Swedish bank Nordea was the target of one of the largest online heists.  The bank lost between 7 to 8 million Swedish kronor (a little over $1.1 million USD) in a phishing scam that had been taking place over the last 15 months, according to ZDNET UK.

Officials say the "bank robbers" used phishing emails to lure bank customers into opening emails with attachments entitled "raking.zip" or "raking.exe."  The attachments were disguised as anti-spam software, but contained a Trojan which security companies called "haxdoor.ki."
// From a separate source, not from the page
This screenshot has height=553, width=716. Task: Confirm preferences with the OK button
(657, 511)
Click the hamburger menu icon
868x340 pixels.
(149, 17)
Close to 250 Nordea customers were taken by the fraud.  It was also said that attacked customers did not have anti-virus software on their computers.  Security officials claim Russian organized criminals are responsible for the heist, with no less than 121 people suspected to be involved.  Even more damning, Swedish police traced computer servers first in the U.S. and then to Russia.

"Haxdoor.ki" is typically know to install keyloggers to record keystrokes, then hides itself using a rootkit.  When users attempted to activate their Nordea accounts online, the Trojan automatically responded by bringing the customer to a fake bank homepage. 

When the customers entered their personal information, including bank numbers and passwords, the website would load to an error page claiming that the site was having technical difficulties.  The criminals then used the gathered information on the real bank page and withdrew funds from customer accounts.

Nordea claimed it knew that a few of the transactions had been false due to the unusual activity under the accounts, but a majority of the transactions had been small withdrawal amounts, therefore making it difficult to identify real transactions from the fraudulent ones.  Nordea spokesman Boo Ehlin claimed that most of the fraudulent cases were small amounts that the company thought were ordinary.

Currently, a police investigation is underway and the bank is reviewing its security procedures.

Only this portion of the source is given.